Aim: Recast the listing from its start through the line holding "pos(512,491)", inclusive, as a two-column CSV with the headers request and answer. Give each row its wording and its answer in one quoted field apiece, with line breaks turned into spaces.

Given records:
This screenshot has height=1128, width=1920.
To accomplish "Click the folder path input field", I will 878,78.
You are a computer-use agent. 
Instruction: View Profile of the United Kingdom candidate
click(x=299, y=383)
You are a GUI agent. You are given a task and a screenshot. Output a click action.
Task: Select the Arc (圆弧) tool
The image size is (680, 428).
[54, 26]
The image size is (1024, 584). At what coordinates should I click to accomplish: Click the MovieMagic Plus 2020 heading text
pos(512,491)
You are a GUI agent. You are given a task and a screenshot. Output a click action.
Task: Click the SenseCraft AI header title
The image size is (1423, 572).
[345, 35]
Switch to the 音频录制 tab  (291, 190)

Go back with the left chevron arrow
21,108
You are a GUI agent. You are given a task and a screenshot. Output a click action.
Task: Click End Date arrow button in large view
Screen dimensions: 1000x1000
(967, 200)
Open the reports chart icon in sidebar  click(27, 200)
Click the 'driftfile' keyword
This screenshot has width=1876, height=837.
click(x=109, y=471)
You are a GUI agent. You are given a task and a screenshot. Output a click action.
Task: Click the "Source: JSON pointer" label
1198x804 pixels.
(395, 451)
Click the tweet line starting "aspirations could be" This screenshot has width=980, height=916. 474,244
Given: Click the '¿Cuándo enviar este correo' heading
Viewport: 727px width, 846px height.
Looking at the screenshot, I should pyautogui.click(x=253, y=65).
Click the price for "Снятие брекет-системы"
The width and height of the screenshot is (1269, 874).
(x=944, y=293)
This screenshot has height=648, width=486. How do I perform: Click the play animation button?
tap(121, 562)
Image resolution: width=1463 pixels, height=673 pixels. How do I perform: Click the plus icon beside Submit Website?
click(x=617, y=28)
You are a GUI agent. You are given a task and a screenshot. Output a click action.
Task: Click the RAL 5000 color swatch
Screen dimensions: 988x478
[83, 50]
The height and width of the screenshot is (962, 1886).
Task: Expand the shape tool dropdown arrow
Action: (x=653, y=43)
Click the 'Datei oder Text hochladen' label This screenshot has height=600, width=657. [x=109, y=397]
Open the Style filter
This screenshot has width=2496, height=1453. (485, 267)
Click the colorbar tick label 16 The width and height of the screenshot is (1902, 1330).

Exercise output:
request,answer
"This screenshot has height=1128, width=1920. To accomplish ""Click the folder path input field"",","I will 878,78."
"You are a computer-use agent. Instruction: View Profile of the United Kingdom candidate","click(x=299, y=383)"
"You are a GUI agent. You are given a task and a screenshot. Output a click action. Task: Select the Arc (圆弧) tool The image size is (680, 428).","[54, 26]"
"The image size is (1024, 584). At what coordinates should I click to accomplish: Click the MovieMagic Plus 2020 heading text","pos(512,491)"